When you start taking RMDs, you’ll get a Form 1099-R from your employer or banking institution for tax reporting purposes. The IRS also receives a copy of the form. You’ll enter the income reported on the 1099-R on your 1040 to help determine your total tax liability or refund.
How are RMDs taxed?
RMDs are included in your AGI and are taxed at your income tax rate. Taxes for RMDs are typically taken out when you make a withdrawal from your account — but if your distribution is from a Roth IRA, you aren’t required to pay taxes every year. RMDs are tax deductible if you donate the funds to a qualified charitable organization – this is known as a Qualified Charitable Distribution.
How to calculate RMDs
RMDs are calculated using your life expectancy factor divided by your retirement account balance on December 31st of the prior year. Your retirement account custodian can estimate your life expectancy factor, or you can use Table III, found in IRS Publication 590-B. Once you know the distribution period applicable to your age, divide that number by your retirement account balance on December 31st of the previous year.

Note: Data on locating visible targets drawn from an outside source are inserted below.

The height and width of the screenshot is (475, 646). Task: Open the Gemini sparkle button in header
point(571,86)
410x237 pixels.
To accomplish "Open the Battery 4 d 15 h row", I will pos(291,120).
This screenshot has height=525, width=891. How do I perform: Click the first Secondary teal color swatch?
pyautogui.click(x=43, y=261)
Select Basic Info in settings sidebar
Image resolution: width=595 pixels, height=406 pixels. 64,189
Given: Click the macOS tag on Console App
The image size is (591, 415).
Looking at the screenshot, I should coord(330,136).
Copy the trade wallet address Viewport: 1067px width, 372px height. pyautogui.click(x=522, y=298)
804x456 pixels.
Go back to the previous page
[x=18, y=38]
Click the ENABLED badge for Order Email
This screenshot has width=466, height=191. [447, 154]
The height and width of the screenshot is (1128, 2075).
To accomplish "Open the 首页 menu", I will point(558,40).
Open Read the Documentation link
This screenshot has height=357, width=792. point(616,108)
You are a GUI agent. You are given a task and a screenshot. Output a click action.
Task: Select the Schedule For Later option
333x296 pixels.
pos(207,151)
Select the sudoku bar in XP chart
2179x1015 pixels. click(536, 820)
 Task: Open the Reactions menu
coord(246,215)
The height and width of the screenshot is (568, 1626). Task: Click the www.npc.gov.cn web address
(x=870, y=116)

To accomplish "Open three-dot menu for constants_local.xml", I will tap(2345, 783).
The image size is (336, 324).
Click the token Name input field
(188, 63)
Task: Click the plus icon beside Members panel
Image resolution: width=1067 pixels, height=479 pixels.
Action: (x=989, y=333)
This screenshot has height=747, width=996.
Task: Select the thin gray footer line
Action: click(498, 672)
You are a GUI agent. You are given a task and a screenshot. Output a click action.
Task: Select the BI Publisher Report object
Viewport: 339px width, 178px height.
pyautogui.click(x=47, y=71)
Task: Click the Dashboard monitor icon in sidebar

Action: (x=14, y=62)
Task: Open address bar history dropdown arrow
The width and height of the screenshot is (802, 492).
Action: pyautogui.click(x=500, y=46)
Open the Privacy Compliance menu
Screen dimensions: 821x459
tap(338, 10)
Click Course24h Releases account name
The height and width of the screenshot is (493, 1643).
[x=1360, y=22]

Note: if your spouse is the only beneficiary of your retirement account and is 10 or more years younger than you, use Table II on IRS Publication 590-B to determine your life expectancy factor.
Here’s an example:
Let’s say you’re unmarried, 75 years old, and the ending balance for your IRA was $300,000. First, you’ll find the life expectancy factor on Table III (it’s 24.6). Now, to calculate your expected RMD for 2024, you’ll divide $300,000 by 24.6.
300,000/24.6 = $12,195
How do you report an RMD on your tax return?
You must report your RMD using Form 1099-R when you file your taxes. This form reports retirement distributions of $10 or more during the year. If you’re ready to file your tax return, TaxSlayer can identify all the forms you need and walk you through each step of the process.
Required minimum distribution FAQs
RMDs have specific requirements according to your age and retirement savings. We’ve broken down answers to some common RMD questions below.
What is RMD?
An RMD is the minimum amount you must withdraw from your retirement account if you are still employed at age 73. The amount you’re required to withdraw depends on your life expectancy factor and how much money is in your retirement account.
Why do I have to take an RMD?
If you’re growing your retirement savings tax-free, you must eventually pay taxes on your contributions. RMDs exist to collect taxes on retirement contributions.
How do I calculate my RMD?
You can calculate your RMD by dividing your retirement savings balance by your life expectancy factor. You can calculate your expected RMD at the beginning of the year, and you must take it before the end of the year to avoid penalties.
Should I have taxes withheld from my RMD?
Taxes will be automatically withheld from your RMD unless your retirement account is a Roth IRA.
At what age do RMDs stop?
RMDs don’t stop once they begin. So, if you decide to retire after you start taking RMDs, you must continue making the withdrawals. If you pass away, your RMDs can go to a beneficiary. If your retirement account does not have a beneficiary, the account becomes part of your estate.
Can I avoid taking RMDs?
If you’re 73 or older, you can avoid taking RMDs if you’re still working for the company that sponsors your retirement accounts.
Do RMDs affect Social Security?
Since RMDs typically increase your taxable income, your Social Security and Medicare payments may be impacted. For example, your Social Security benefits may be taxed if your RMD pushes you into another tax bracket.